The bottom line is that cooking, baking and other-food-making have an inherent flexibility to them. When my mom got ready to make meatballs, she first had to open the package of meat. When I was a child, before the Shop-Rite supermarket was built, there was still a butcher shop in town. The butcher weighed the amount of meat you asked for on a scale that hung – shallow metal bowl on one side, counterweight on the other – and then wrapped it in a waxy paper and tied it with red and white string. She might have said “and a pound of ground beef” to the man (it was always a man in there) and just like the experienced people who work at deli counters everywhere, he came pretty darn close to a pound on his first try. He knew what a pound looks like. If we were having company for dinner, she might say, “a little more today, please” and when it looked like the right amount to her, he wrapped it up.

This is the kind of string I mean. They still use it at a lot of places, including Mike’s Pastry, a terrific cannoli place in the North End of Boston. The delicious cannolis are long gone, but the string brings me back.

Collected data entries:
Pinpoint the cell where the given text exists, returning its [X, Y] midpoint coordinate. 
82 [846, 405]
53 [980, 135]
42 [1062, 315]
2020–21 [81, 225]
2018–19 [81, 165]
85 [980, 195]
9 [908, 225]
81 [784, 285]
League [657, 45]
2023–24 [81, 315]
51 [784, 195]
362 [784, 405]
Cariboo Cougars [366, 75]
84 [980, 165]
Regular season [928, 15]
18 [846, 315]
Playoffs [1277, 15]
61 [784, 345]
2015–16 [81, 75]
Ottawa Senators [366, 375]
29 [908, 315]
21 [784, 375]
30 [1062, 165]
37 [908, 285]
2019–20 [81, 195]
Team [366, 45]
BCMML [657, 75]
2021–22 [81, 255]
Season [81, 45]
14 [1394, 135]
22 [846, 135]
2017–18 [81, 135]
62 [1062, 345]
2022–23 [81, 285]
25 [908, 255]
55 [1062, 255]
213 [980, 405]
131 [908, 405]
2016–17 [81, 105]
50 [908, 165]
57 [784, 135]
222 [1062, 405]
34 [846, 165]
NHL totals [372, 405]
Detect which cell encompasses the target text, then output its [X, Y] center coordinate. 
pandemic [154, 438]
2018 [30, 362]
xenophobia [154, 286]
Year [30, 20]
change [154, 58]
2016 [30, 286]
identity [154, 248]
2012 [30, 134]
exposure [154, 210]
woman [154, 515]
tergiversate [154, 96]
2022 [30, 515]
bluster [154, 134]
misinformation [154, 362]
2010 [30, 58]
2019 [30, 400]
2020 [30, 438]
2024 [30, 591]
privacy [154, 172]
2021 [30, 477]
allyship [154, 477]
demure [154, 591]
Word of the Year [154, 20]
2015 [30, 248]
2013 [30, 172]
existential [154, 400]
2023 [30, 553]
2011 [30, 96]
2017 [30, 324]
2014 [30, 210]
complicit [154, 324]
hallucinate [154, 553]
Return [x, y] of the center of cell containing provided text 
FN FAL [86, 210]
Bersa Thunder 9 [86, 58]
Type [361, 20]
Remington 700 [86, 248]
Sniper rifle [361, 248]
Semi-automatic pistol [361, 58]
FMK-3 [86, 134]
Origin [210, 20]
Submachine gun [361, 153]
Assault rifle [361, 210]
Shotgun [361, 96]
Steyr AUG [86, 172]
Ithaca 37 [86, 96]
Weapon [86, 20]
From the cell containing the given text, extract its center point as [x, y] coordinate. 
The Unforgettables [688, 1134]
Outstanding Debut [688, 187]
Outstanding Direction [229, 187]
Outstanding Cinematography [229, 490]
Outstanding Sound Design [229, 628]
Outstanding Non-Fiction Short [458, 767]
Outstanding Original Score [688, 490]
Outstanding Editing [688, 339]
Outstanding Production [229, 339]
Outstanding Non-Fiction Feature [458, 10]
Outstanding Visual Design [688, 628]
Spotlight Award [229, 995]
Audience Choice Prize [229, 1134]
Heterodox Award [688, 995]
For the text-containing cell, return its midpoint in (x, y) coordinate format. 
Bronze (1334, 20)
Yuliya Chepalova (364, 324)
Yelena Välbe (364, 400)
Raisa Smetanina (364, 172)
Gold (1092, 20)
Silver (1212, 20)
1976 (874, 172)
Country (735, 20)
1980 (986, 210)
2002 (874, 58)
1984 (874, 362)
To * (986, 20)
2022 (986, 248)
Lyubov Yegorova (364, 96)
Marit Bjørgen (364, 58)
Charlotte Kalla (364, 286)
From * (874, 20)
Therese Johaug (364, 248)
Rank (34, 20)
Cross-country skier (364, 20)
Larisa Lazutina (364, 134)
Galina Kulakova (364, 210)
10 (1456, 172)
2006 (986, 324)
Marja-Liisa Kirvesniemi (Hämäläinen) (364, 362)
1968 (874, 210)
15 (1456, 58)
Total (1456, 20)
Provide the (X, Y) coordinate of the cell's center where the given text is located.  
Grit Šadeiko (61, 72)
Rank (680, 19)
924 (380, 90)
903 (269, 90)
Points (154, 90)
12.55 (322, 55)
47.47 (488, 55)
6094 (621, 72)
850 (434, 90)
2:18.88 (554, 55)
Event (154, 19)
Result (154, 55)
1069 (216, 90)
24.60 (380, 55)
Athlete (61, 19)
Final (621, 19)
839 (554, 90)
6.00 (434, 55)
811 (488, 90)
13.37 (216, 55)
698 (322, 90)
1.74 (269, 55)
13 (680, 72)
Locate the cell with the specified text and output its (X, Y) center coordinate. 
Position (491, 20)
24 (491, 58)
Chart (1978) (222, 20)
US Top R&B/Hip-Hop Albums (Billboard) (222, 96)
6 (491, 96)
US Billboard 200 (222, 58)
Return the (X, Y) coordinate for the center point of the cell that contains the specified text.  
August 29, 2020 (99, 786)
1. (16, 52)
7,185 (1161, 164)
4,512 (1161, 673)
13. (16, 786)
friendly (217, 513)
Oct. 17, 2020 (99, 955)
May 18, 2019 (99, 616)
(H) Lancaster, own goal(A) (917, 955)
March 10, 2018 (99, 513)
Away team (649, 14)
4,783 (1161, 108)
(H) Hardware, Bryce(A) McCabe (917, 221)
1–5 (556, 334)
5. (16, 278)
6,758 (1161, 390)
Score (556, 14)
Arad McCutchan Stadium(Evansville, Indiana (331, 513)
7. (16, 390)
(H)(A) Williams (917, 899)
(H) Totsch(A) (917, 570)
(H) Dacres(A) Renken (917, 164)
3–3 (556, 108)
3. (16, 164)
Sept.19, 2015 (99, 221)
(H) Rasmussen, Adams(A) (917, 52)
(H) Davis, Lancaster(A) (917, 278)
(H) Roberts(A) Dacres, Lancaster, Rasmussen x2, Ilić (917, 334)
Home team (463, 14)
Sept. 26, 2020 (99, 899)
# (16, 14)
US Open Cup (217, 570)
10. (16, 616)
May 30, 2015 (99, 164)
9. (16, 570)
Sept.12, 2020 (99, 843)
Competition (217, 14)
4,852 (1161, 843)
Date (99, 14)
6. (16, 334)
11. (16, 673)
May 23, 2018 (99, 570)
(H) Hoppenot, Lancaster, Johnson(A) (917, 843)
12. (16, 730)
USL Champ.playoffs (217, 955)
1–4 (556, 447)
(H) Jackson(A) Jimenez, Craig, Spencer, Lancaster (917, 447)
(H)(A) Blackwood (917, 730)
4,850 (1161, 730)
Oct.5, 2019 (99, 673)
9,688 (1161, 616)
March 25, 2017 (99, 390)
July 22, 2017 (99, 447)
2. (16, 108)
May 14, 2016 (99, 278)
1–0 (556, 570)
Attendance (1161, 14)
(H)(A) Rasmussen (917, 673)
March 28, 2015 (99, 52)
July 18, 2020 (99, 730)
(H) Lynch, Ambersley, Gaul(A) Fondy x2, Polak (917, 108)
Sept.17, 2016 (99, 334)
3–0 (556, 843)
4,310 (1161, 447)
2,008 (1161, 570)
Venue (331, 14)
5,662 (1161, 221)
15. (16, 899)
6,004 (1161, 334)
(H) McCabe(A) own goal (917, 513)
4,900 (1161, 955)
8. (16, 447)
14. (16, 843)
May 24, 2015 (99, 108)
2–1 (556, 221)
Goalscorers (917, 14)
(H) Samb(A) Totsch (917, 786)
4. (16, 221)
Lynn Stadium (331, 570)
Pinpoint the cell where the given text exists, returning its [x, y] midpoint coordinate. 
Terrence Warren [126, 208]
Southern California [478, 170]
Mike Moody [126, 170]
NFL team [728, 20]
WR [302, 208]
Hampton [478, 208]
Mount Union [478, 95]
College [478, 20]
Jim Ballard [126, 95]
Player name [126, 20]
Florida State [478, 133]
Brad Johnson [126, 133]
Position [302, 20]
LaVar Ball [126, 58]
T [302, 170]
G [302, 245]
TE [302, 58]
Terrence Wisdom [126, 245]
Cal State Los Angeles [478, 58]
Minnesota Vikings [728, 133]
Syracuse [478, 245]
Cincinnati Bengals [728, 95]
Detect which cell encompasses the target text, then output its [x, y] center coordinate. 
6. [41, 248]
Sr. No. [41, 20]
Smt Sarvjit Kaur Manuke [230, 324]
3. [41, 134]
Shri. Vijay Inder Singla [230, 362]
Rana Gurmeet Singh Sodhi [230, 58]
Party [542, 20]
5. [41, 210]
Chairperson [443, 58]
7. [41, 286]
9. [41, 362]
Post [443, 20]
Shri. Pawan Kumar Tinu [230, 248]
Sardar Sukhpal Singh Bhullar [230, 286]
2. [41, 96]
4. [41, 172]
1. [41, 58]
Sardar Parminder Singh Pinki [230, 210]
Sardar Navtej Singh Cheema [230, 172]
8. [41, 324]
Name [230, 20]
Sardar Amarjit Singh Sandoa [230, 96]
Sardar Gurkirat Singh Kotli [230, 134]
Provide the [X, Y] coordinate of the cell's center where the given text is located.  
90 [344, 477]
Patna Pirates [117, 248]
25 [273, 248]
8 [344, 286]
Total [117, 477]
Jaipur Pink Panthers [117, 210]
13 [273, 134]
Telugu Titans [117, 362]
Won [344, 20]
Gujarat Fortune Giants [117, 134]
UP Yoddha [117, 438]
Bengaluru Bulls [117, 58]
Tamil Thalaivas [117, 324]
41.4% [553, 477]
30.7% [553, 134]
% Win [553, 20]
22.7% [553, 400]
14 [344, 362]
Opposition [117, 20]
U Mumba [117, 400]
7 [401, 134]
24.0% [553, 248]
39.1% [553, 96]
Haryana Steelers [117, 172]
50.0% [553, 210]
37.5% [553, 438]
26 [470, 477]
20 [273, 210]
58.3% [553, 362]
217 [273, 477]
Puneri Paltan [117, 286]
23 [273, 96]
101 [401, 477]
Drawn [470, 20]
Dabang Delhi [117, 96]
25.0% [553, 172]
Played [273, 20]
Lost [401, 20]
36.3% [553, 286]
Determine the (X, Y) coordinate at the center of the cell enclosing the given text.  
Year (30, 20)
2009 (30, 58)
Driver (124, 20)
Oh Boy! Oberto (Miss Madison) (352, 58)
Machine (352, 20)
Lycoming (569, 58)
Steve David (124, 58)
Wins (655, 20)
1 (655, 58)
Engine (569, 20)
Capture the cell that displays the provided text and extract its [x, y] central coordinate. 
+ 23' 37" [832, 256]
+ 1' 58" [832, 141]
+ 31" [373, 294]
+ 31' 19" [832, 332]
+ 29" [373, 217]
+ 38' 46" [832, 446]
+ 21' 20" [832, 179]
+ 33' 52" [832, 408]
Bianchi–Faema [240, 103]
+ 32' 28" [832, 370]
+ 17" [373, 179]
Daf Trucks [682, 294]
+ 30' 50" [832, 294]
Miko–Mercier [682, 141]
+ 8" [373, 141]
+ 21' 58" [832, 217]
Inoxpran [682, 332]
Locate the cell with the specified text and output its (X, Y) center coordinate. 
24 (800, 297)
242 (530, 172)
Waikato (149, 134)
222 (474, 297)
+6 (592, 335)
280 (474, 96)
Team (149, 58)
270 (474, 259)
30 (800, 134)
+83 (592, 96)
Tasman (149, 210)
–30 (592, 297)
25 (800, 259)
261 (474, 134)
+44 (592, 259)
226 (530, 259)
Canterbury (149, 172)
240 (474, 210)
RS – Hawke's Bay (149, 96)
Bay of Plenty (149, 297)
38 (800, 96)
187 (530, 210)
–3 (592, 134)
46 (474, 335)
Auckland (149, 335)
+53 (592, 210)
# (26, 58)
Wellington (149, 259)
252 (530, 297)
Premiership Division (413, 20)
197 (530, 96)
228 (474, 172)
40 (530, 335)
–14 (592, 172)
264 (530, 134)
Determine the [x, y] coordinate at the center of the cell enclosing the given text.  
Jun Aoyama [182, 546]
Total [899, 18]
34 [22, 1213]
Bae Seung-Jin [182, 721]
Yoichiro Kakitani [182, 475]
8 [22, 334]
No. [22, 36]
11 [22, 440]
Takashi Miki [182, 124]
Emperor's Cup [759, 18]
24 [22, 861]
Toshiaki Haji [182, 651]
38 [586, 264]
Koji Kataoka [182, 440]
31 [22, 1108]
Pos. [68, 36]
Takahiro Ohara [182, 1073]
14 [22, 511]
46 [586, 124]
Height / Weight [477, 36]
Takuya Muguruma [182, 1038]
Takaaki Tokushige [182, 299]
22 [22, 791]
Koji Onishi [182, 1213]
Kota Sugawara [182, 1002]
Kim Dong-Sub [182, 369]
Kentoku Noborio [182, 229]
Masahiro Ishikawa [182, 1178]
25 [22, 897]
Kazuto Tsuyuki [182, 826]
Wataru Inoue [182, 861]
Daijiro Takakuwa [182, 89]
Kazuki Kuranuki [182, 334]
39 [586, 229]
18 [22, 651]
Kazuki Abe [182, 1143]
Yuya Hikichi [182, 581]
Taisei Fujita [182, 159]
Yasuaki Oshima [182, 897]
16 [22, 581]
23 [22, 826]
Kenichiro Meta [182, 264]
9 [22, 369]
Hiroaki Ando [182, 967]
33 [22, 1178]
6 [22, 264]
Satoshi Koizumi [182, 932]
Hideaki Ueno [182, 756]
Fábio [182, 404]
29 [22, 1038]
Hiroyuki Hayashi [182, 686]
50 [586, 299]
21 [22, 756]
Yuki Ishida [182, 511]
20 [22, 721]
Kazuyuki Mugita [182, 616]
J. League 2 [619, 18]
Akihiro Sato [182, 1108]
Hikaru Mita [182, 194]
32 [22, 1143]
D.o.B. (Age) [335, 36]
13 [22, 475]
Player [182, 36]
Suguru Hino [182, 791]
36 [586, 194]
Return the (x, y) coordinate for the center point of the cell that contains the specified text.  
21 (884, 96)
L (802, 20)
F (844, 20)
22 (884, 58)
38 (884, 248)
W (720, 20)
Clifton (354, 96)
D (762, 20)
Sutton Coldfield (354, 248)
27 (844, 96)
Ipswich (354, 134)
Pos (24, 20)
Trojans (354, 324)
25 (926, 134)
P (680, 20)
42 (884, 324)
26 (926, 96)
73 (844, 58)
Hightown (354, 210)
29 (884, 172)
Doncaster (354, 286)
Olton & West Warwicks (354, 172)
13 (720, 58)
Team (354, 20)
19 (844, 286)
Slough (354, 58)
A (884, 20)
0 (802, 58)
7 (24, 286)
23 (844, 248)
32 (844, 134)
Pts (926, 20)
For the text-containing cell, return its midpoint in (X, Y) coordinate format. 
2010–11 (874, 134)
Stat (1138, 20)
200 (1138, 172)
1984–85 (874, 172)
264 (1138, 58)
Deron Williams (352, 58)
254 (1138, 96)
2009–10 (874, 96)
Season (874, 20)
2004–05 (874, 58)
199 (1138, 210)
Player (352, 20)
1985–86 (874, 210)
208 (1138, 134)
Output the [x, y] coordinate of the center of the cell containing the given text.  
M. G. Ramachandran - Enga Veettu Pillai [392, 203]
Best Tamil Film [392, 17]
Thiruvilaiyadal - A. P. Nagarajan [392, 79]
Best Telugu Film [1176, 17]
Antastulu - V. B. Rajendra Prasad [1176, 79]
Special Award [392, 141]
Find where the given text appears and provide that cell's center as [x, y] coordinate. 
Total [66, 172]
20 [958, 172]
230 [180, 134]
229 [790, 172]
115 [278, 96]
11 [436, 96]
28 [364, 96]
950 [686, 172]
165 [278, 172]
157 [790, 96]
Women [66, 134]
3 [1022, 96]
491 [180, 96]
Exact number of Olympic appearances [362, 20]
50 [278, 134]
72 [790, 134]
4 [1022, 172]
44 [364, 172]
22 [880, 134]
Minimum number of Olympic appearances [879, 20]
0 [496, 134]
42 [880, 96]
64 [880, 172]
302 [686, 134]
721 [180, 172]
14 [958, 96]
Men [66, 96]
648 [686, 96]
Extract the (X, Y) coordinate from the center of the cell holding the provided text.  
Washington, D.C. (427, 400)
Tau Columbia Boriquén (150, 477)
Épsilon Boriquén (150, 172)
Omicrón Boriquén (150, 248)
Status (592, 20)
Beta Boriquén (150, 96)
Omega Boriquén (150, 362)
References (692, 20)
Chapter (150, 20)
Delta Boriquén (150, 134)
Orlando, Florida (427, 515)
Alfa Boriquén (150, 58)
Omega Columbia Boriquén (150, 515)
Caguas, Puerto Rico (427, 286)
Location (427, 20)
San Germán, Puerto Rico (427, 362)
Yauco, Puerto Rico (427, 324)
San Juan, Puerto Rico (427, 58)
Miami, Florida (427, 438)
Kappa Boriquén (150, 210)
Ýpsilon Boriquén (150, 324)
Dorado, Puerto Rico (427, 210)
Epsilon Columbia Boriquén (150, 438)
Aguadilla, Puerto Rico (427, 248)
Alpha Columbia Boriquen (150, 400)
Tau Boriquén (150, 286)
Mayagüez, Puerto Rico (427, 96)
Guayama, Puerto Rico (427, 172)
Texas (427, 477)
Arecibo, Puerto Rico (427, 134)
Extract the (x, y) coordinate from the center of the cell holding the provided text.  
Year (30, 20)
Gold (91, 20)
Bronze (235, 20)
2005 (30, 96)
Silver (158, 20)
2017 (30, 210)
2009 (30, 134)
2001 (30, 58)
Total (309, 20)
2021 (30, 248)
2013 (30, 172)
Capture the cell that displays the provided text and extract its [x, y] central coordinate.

§ Requirements:
**A.** In the passage about the butcher shop, what did the butcher use to tie the meat after wrapping it in waxy paper?
**B.** Extract every line of the records containing the word "that".

§ Task responses:
**A.** Red and white string.

**B.**
Return the (X, Y) coordinate for the center point of the cell that contains the specified text.  
Capture the cell that displays the provided text and extract its [x, y] central coordinate. 
Return the (x, y) coordinate for the center point of the cell that contains the specified text.  
Find where the given text appears and provide that cell's center as [x, y] coordinate. 
Capture the cell that displays the provided text and extract its [x, y] central coordinate.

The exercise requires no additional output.